DALLAS, Oct. 4 - By 1979, Harriet E. Miers, then in her mid-30's, had accomplished what some people take a lifetime to achieve. She was a partner at Locke Purnell Boren Laney & Neely, one of the most prestigious law firms in the South, with an office on the 35th floor of the Republic National Bank Tower in downtown Dallas.

But she still felt something was missing in her life, and it was after a series of long discussions - rambling conversations about family and religion and other matters that typically stretched from early evening into the night - with Nathan L. Hecht, a junior colleague at the law firm, that she made a decision that many of the people around her say changed her life.

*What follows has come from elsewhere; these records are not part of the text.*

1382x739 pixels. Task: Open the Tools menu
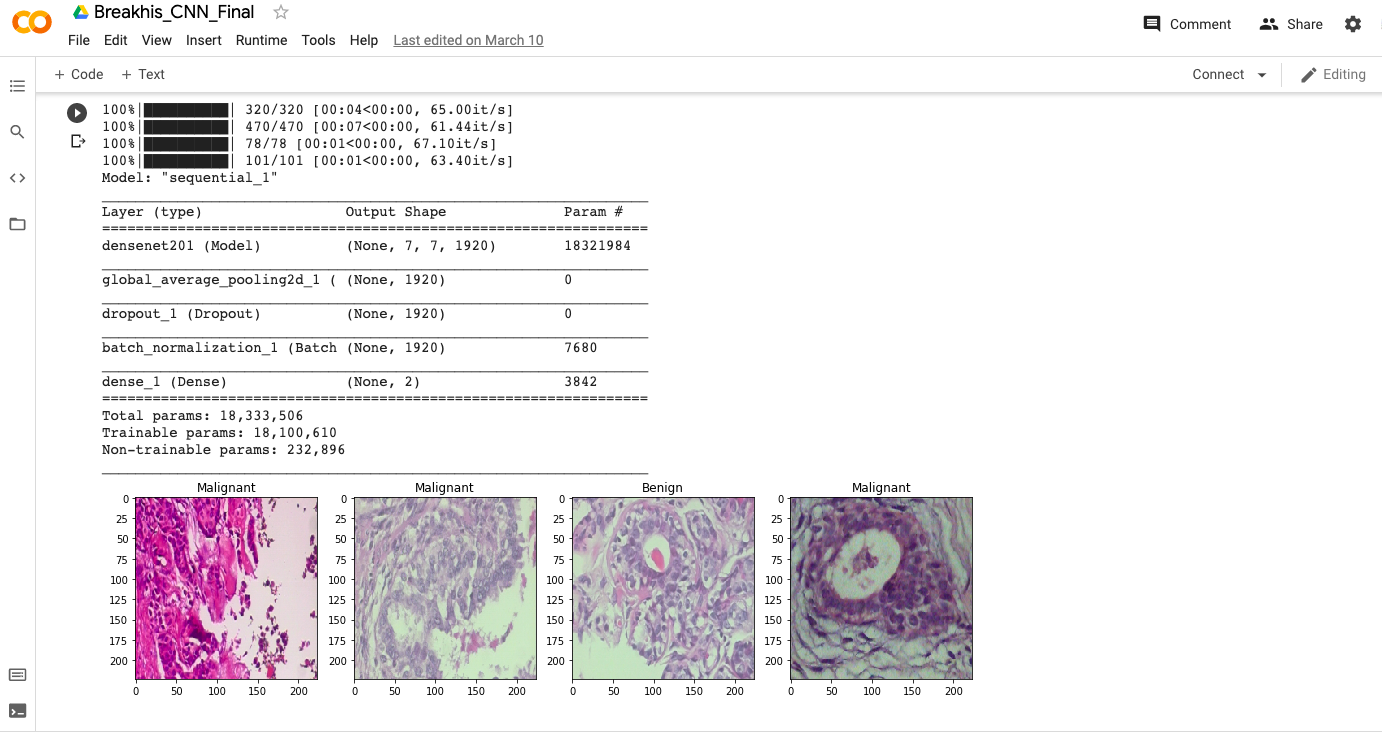pyautogui.click(x=318, y=41)
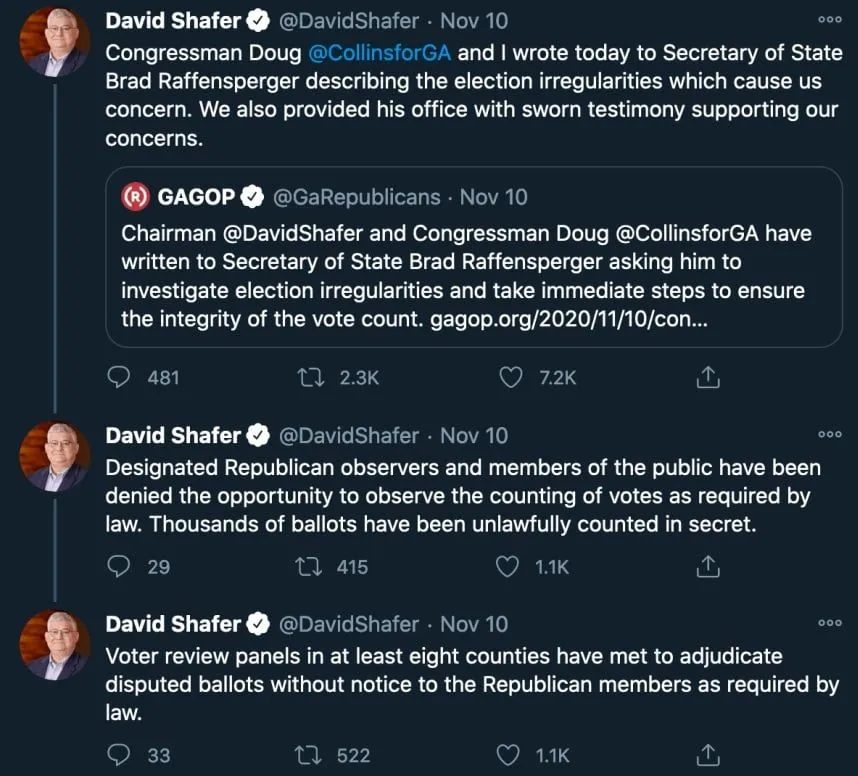Open more options menu on first tweet
Viewport: 858px width, 776px height.
830,19
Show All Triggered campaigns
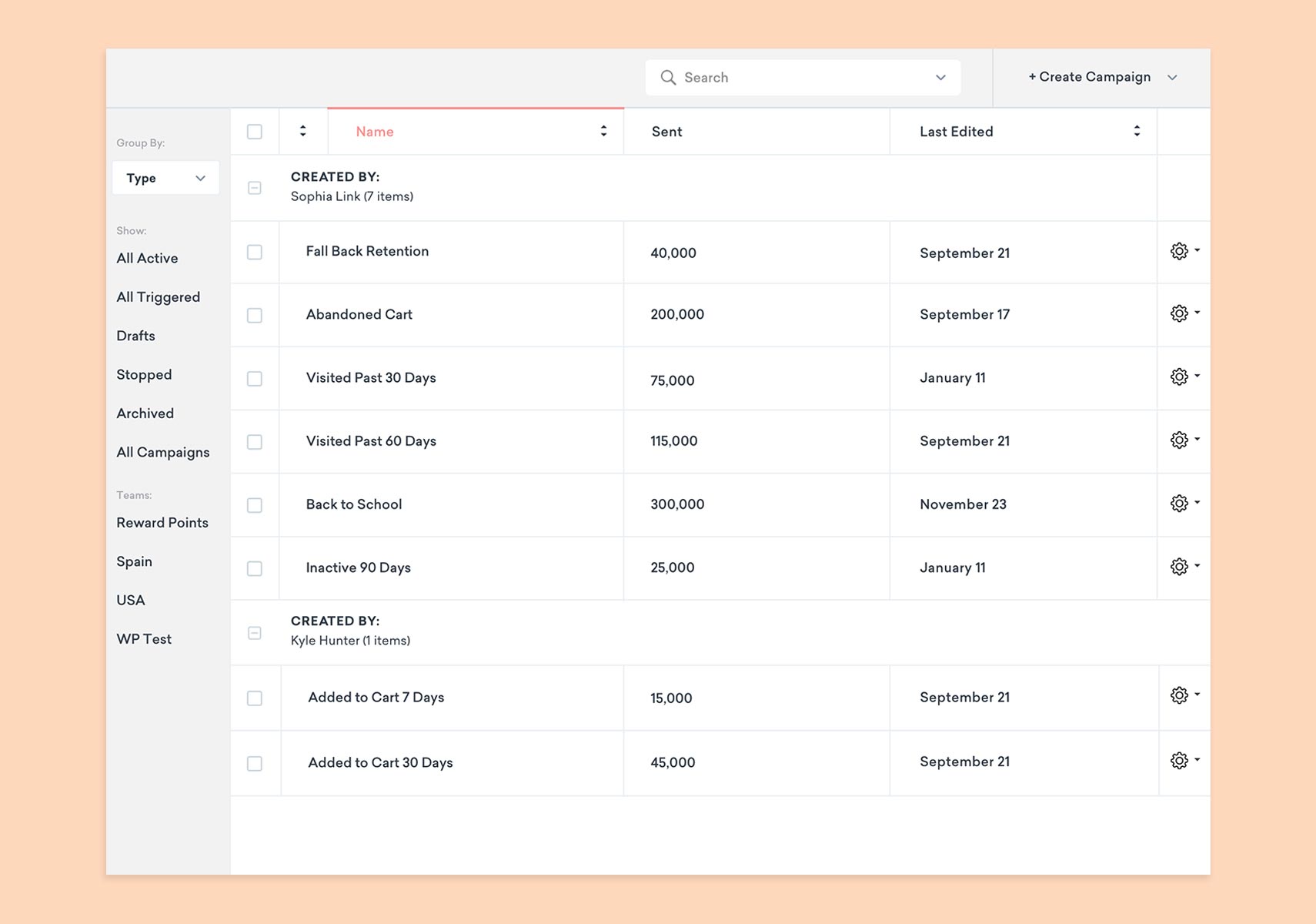The width and height of the screenshot is (1316, 924). [x=158, y=297]
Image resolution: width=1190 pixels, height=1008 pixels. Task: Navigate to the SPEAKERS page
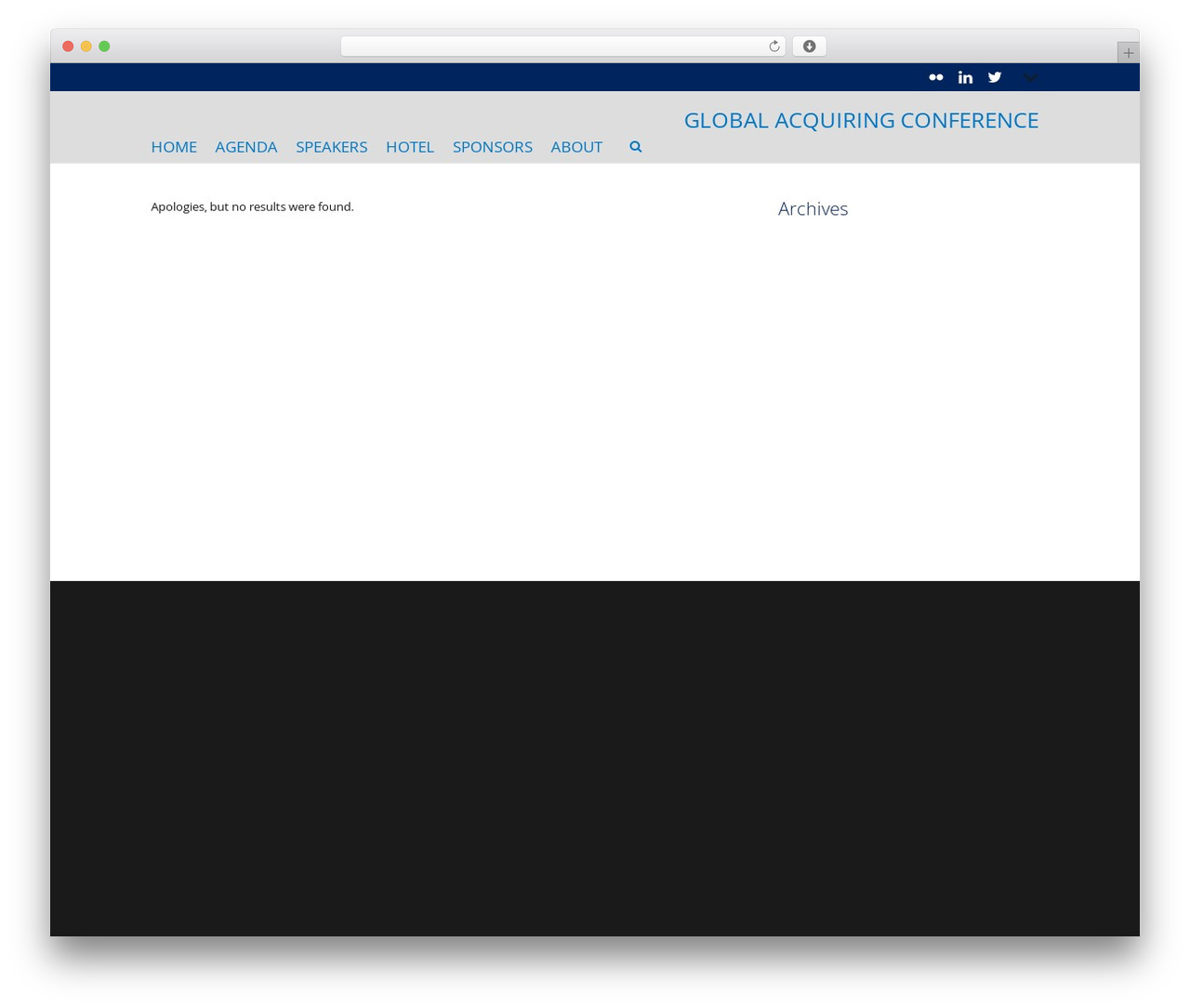click(332, 147)
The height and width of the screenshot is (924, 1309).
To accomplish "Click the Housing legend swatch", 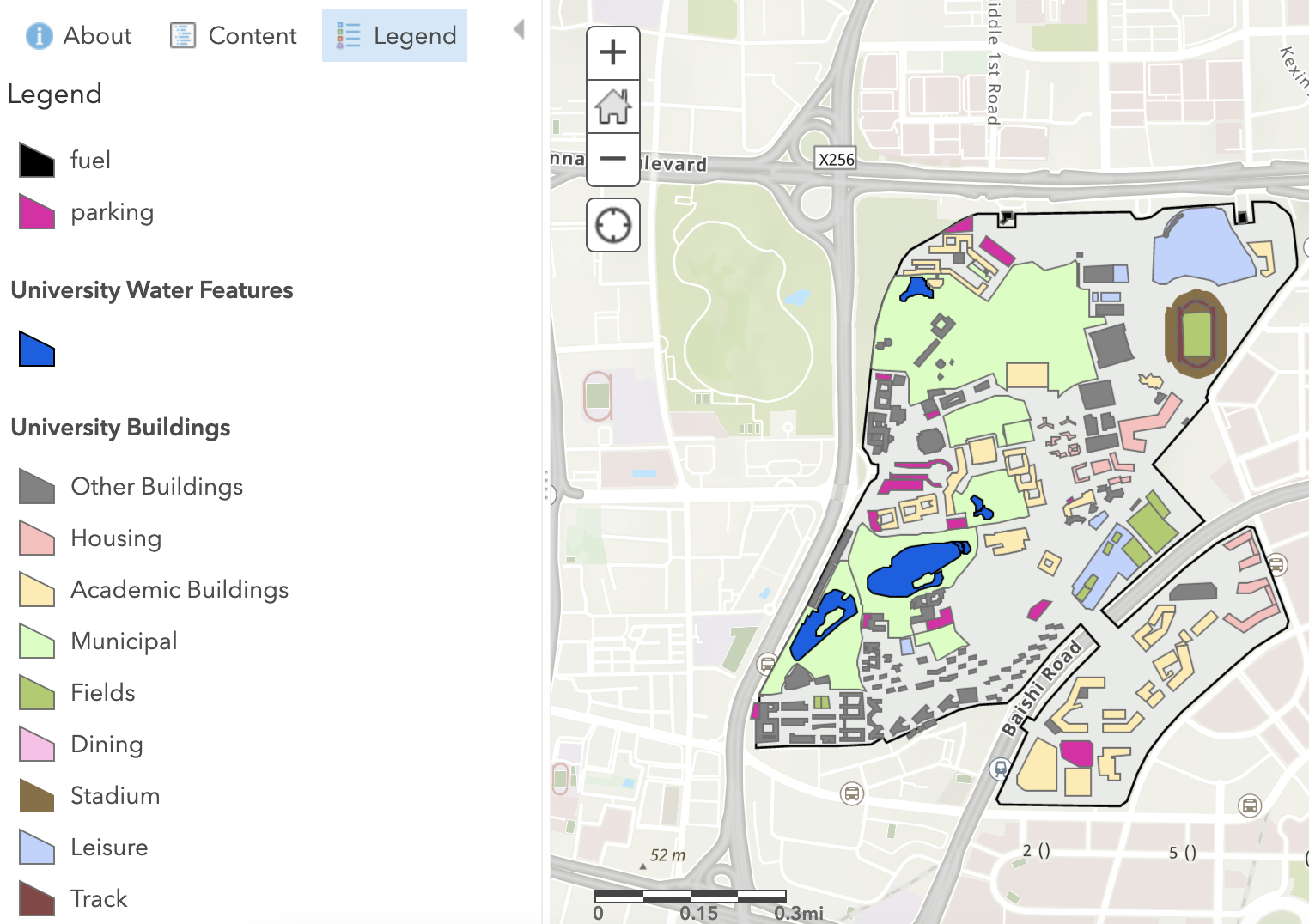I will point(37,538).
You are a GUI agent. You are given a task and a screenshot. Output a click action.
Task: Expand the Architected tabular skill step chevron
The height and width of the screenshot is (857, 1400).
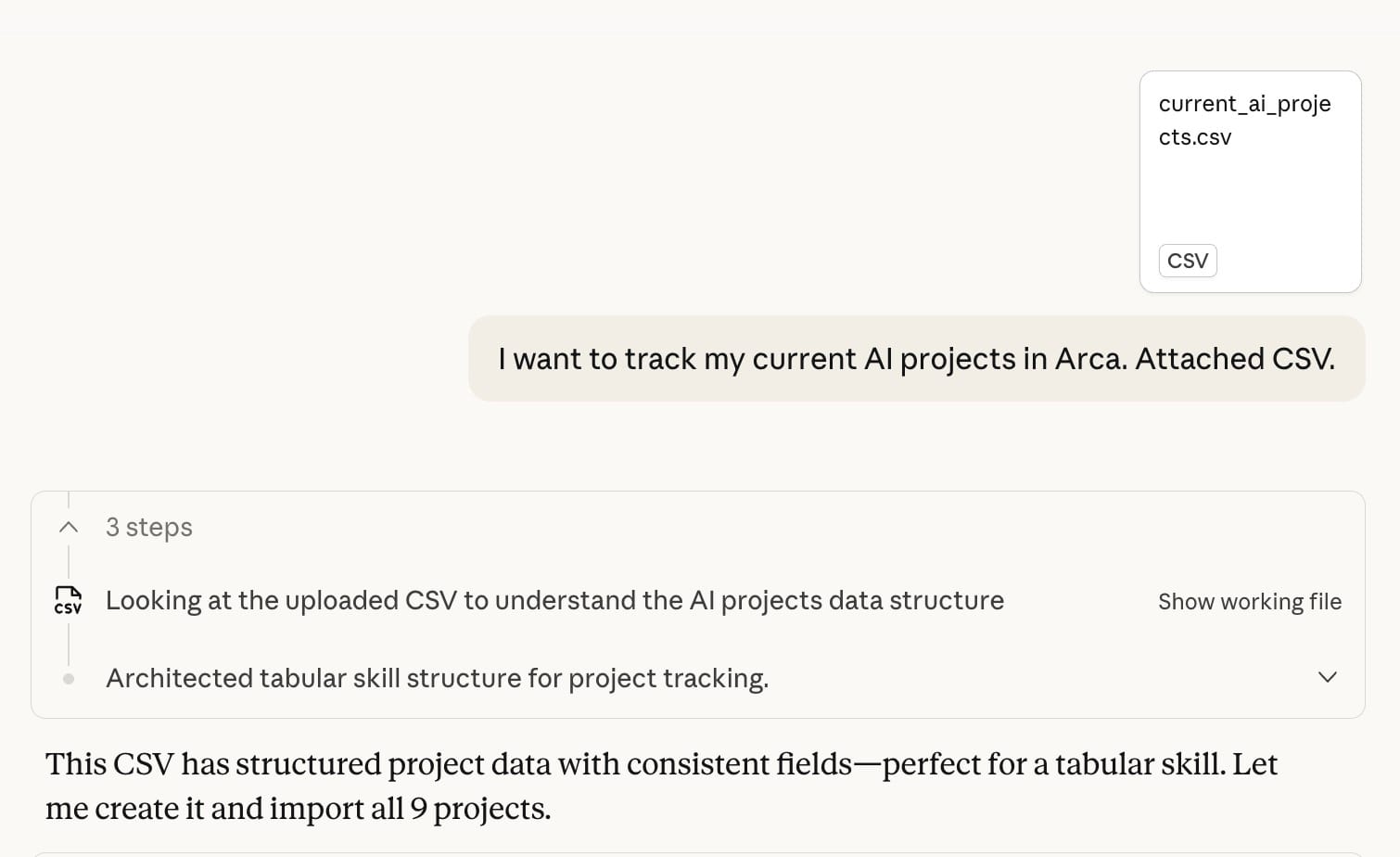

"She decided that she wanted faith to be a bigger part of her life," Justice Hecht, who now serves on the Texas Supreme Court, said in an interview. "One evening she called me to her office and said she was ready to make a commitment" to accept Jesus Christ as her savior and be born again, he said. He walked down the hallway from his office to hers, and there amid the legal briefs and court papers, Ms. Miers and Justice Hecht "prayed and talked," he said.
....
It was a pivotal personal transformation for the woman now named for a seat on the United States Supreme Court, not entirely unlike that experienced by President Bush and others in the Texas political and business establishment of that time. Ms. Miers, born Roman Catholic, became an evangelical Christian and began identifying more with Republicans than with the Democrats who had long held sway over Texas politics. She joined the missions committee of her church, which is against legalized abortion, and friends and colleagues say she rarely looked back at her past as a Democrat....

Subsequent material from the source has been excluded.